Rita, se comparada ao status de D. Otacília, está muito mais presente, próxima, familiarizada e “aparentada” com as pessoas do grupo de Marli do que Otacília. Rita conseguiu, por meio de seu cuidado com atitudes políticas, tornar-se familiar àquelas pessoas.

Em nossa conversa, Rita revelou-me o quanto trabalhou na campanha de Jaime. Que sua ativa participação na campanha foi de grande valia para o fortalecimento da família 12. Chego-lhe a perguntar se eu conseguiria uma entrevista com Jaime, se ele é uma pessoa acessível, e Rita não só me garantiu como me concedeu o telefone de Jaime e de sua irmã para que eu pudesse agendar uma entrevista com o representante da família 12.

Seguindo os caminhos indicados por Rita, consigo agendar a entrevista. Em dado momento, em minha conversa com Jaime, pergunto como foi a participação dos moradores do Venâncio na divulgação de sua campanha. Jaime revela sua grande admiração pela matriarca da família, Dona Adelaide, esposa de Quelé, e mãe de Marli, e indica como um grande correligionário do vilarejo o filho de D. Adelaide, Edmilson.

Jaime fala das campanhas chefiadas por Edmilson e do quanto este havia se doado para a causa política da família 12. Mas revela que seu falecimento, em 2015, trouxe comoção, não só por este ser uma pessoa muito boa, mas igualmente porque era o seu elo com o vilarejo do Venâncio, ressaltando que a ausência de Edmilson na disputa eleitoral foi muito sentida. Ao perguntar de outros nomes do vilarejo que participaram ativamente da sua campanha, Jaime lembra do nome de Gleti, esposa de Edmilson, e também cita Adelaide Neta e sua mãe Chaga, esta filha e aquela neta de D. Adelaide. O nome de Rita, porém, não surge nessa lista.

Percebi que o “esquecimento” do nome de Rita como uma representante no vilarejo da família 12 se deu por, justamente, ela não ser das famílias do Venâncio. Embora Rita tenha trabalhado ativamente, como a própria e outros relataram, a sua representatividade como cabo eleitoral foi pouco lembrada pelo chefe da família 12.

O que se apresentou para mim como um fato curioso foi que, mesmo Edmilson não tendo participado das eleições de 2016, já que falecera em 2015, ele foi lembrado como uma das

pessoas de maior representatividade política do lugar, e não Rita. Deste relato, infiro que, neste caso, o sangue de Edmilson o fez ser mais percebido do que Rita. Aqui, família fez política.

A dinâmica das variáveis de prestígio, familiarização e desfamiliarização, são produtos da capacidade dos agrupamentos políticos transformarem-se em grupos familiares e vice-versa.

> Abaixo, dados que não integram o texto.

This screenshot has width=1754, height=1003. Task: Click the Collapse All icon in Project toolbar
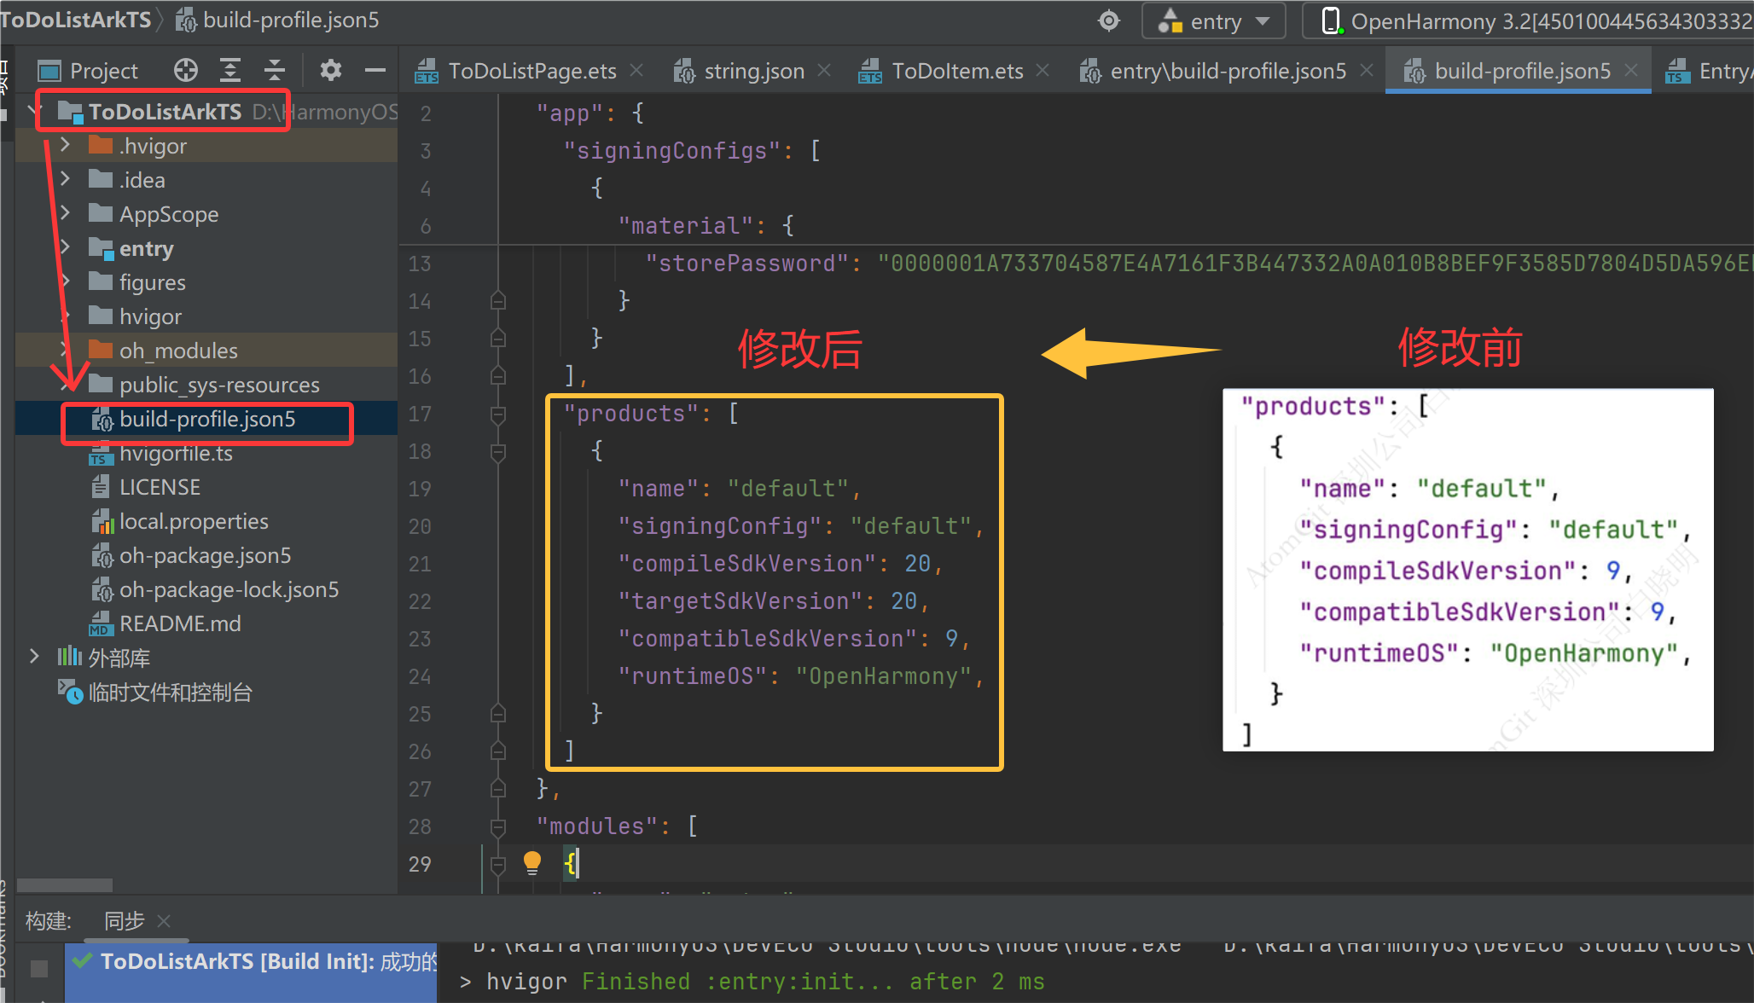pos(275,70)

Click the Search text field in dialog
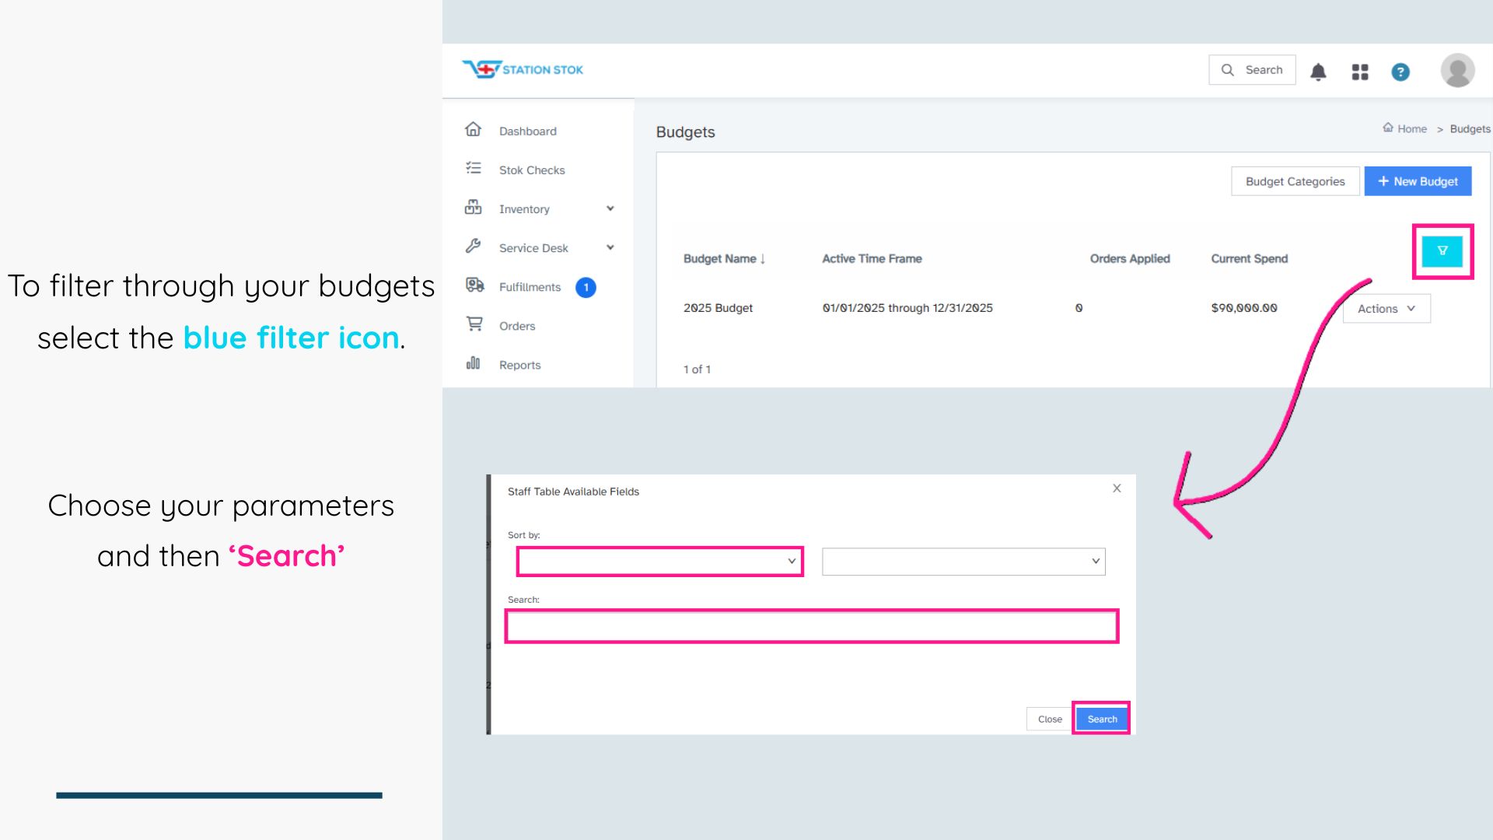pos(811,626)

A política é um processo dinâmico, nos quais estão impressas qualidades, ações tradicionais e atribuições. Em muitas das entrevistas a política foi lembrada a partir das sensações. Política é algo quente, que machuca as pessoas, pois a ferida está inflamada, como retrata Eliedna. Em outros momentos, a política foi caracterizada como algo vivo, onipresente, lembrada como algo de onde se evocam sentimentos: as pessoas ficam egoístas, com raiva, têm rancor e medo. A família igualmente evoca todos estes sentimentos e em ambas conformações temos relações de confiança, pois os grupos são unidos pelo compartilhamento de uma mesma ideologia, por mesmas visões de mundo. Do mesmo modo, família e política podem ser entendidas por semelhanças comportamentais, desgaste em manter as relações, por uma luta em comum, por paixão ou por amor. Ambas possuem qualidades que correm na veia, tal como o sangue.

A referência, neste capitulo, às formas locais de como o sangue é adensado ou diluído em meio às relações políticas do cotidiano, servirá de base para o que irei discutir no capítulo 3. Será ilustrado que os entrelaçamentos, as classificações, inclusões ou exclusões de sujeitos individuais, parentes, familiares, herdeiros velhos e novos dentro de quadros (como a herança), ou fluidos (como os agrupamentos políticos e os grupos familiares), são maneiras de se falar sobre a propriedade, usos e transferência das terras que habitam.